This study was recently released regarding lead exposure and it’s cumulative impact on “IQ” in the United States. The impact of it is absolutely staggering, nearly a billion points of IQ wiped out to make engines quieter. There’s a significant chance that might be an under estimate of the impact. In another perspective, this is the cumulative effect of over 20 million people’s brains wiped down to zero. It’s staggering.
I went through quite a few large dementia studies to see if any of them specifically listed the effect of heavy metals as an etiology. Not a single one did. How can something so pervasive, with such a well established link to neurological issues (and specifically dementia!) fail to come up so frequently in etiological discussions? How is it even possible that supposedly rigorous analysis can miss something so obvious?

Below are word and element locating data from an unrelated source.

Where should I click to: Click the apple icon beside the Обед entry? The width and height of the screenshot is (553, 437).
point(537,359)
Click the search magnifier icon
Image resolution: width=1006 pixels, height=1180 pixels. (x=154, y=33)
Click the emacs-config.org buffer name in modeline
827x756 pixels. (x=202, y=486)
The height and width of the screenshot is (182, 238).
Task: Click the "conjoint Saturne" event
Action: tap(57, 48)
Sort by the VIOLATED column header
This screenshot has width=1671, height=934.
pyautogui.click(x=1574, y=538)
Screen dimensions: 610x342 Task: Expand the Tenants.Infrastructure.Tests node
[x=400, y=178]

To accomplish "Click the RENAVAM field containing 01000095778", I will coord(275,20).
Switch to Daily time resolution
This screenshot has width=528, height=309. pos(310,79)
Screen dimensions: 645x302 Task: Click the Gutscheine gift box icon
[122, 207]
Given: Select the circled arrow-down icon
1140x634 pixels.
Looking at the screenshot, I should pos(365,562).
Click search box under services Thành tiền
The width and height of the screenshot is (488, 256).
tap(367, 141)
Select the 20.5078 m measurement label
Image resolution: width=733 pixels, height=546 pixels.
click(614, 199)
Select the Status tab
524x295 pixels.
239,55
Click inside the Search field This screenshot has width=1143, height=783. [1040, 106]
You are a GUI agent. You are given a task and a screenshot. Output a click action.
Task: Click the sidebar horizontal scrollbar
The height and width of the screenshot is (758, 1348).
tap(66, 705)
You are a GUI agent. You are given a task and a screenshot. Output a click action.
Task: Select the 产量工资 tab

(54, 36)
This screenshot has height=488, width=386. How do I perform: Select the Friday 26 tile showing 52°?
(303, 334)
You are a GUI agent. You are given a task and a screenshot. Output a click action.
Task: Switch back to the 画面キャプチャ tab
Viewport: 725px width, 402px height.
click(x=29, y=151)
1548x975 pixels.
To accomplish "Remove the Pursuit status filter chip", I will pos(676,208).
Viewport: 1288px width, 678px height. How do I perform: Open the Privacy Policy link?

There are tons of examples like this, of pervasive conditions which are almost never mentioned in etiological discussions of neurological “conditions”. For example, somewhere between 2-10% of all people in the US ever get full karyotype testing in their lifetime. For the past few decades strides have been made to test for trisomy 21 (Down’s), but they only test for that instead of doing the full karyotope. Why is this important? Because trisomy linked and [XYY “syndrome”] have symptom sets completely indistinguishable from many other “psychiatric” conditions. (Also, note the insane sexism between the two articles. They have nearly the same presentation, but the XXX article leans heavy into the “psychiatric” aspect and “low IQ” while the XYY asserts “mostly normal” despite nearly the exact same presentation. Fucking hell.)
We place a lot of faith in science to help us understand the world around us, or at least reach commonality of terms. Unfortunately the way we practice science is so utterly compromised by what we “believe” and what we “want” things to be that it’s been failing us on a pretty primal level with regard to neurological research. It’s this complete cloud that somehow allows us to believe that the most numerous type of cells in the nervous system (glia) are less impactful of cognitive function than neurons. It allows us to believe that “psychiatric” conditions are “neurological” conditions, despite psychiatry being unable to accurately assess what any of these conditions actually are.
I suppose it shouldn’t be a surprise that science has utterly failed so often in this real as it’s just a tool. It’s a tool that is beholden to and limited in functionality by the whims of it’s wielders.
We can improve the tool pretty dramatically by abandoning hypothesis based practice. Hypothesis based practice is the primary injection point for belief, and that belief corrupts the rest of the process from study setup to interpretation of results.
Edit: This has the hamster wheel running, is it a consistent trait in brains to under bias incorrect or “bad” information and over bias “good” or consistent information? Thinking about this constrained to just neuroscience, thirty years ago it looks like general belief held that localized cerebro-cortical activity was the seat of all cognition with the brainstem and cerebellum providing little to no contribution. Localization of really high level cognitive functions are still a pretty commonly held trope, but it looks like most are moving away from this. Twenty years ago it was commonly held that the cerebellum provided no contribution to cognition, and up until recently the brain stem was considered to be a purely reflexive/autonomic body.
It’s odd to me that these lessons derivable from being wrong and why so rarely factor into current/future thought on topics, like humans by default strongly resist negative afferent at all to global social/external constructs. I’m getting a vague ping that there is evidence along this train of thought I need to follow up on.
Edit 2: Probably not super relevant for the main thrust of this post, but this pre-print embodies literally everything I want to complain about regarding neurons and glia.